• **YOUR GOAL**: Could you revise the rows from the beginning through the line containing "coord(565,85)", swapping "image size" for "screenshot size" and keeping everything else the same? Omit the pictures from your answer.

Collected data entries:
* Start *
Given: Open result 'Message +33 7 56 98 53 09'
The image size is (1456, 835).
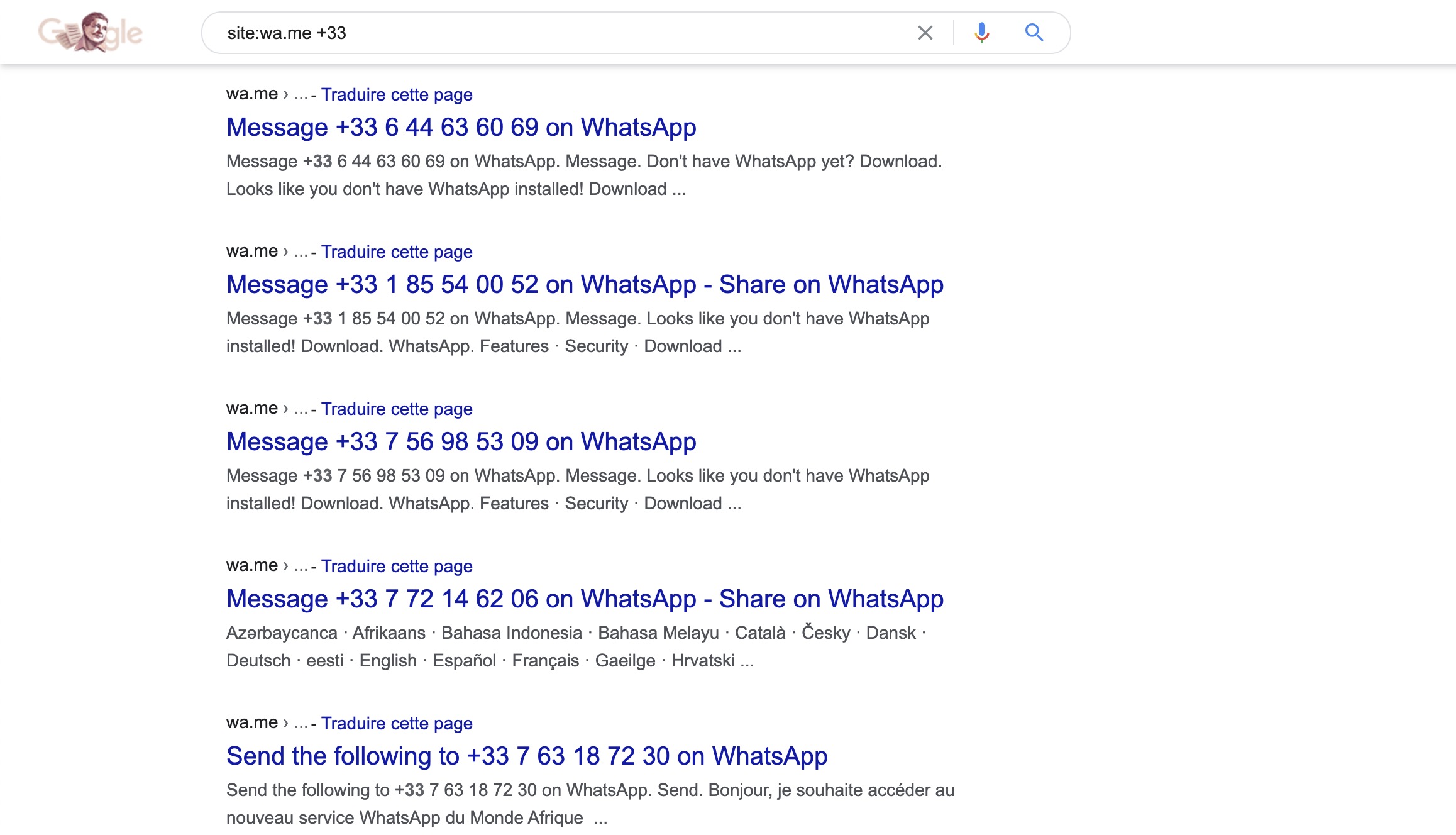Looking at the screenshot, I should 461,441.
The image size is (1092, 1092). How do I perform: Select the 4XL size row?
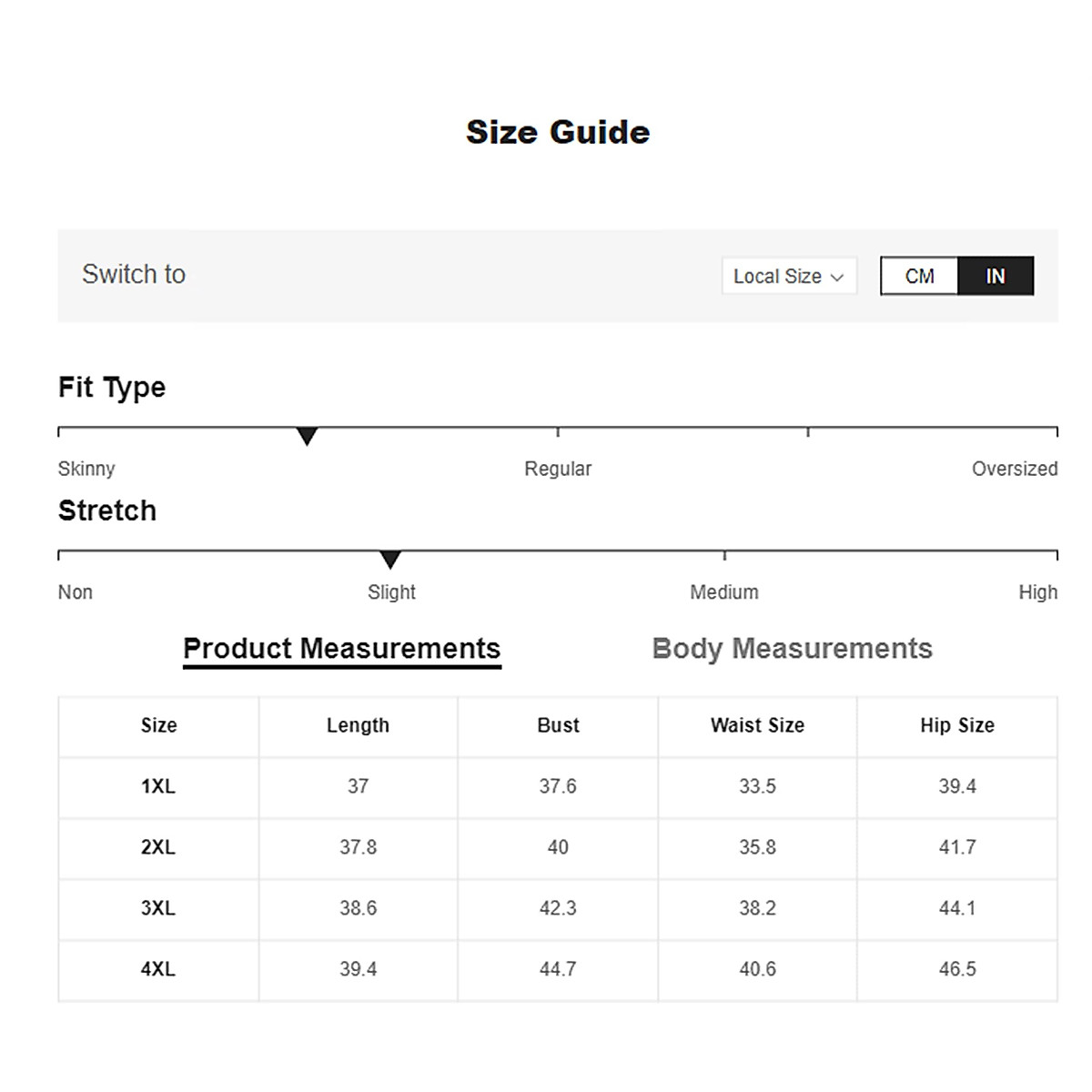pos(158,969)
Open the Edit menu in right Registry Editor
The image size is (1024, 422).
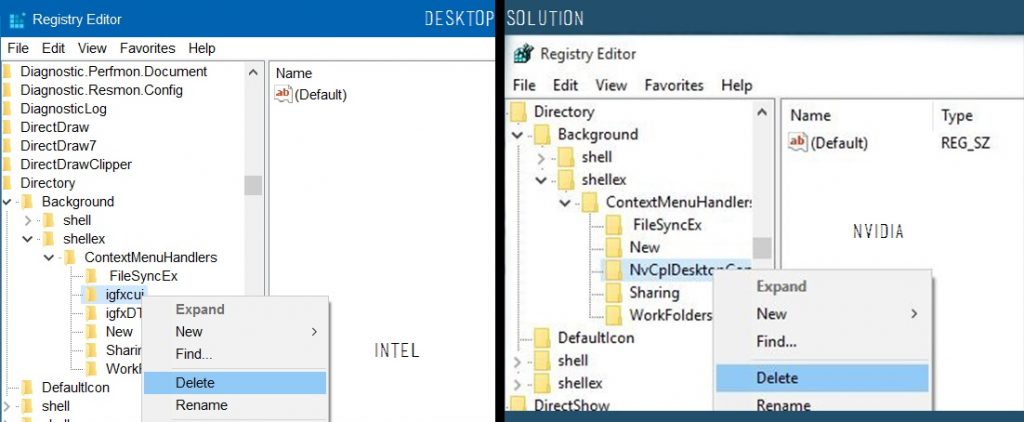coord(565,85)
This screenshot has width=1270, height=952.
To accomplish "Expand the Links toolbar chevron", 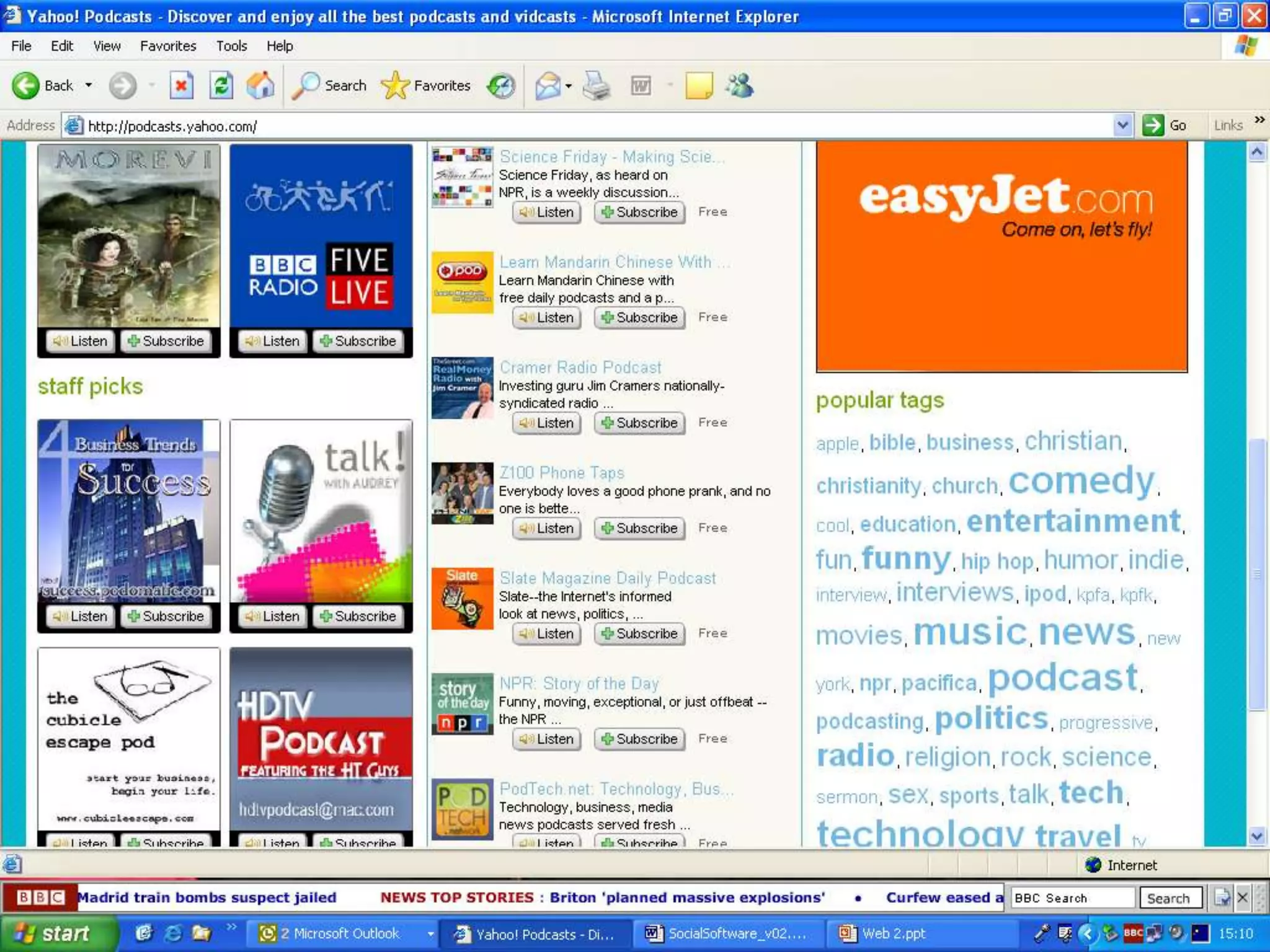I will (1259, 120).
* End *
• **RESPONSE**:
Given: Open result 'Message +33 7 56 98 53 09'
The screenshot size is (1456, 835).
Looking at the screenshot, I should 461,441.
The screenshot size is (1092, 1092). How do I perform: Select the 4XL size row?
pos(158,969)
Open the Edit menu in right Registry Editor
The screenshot size is (1024, 422).
coord(565,85)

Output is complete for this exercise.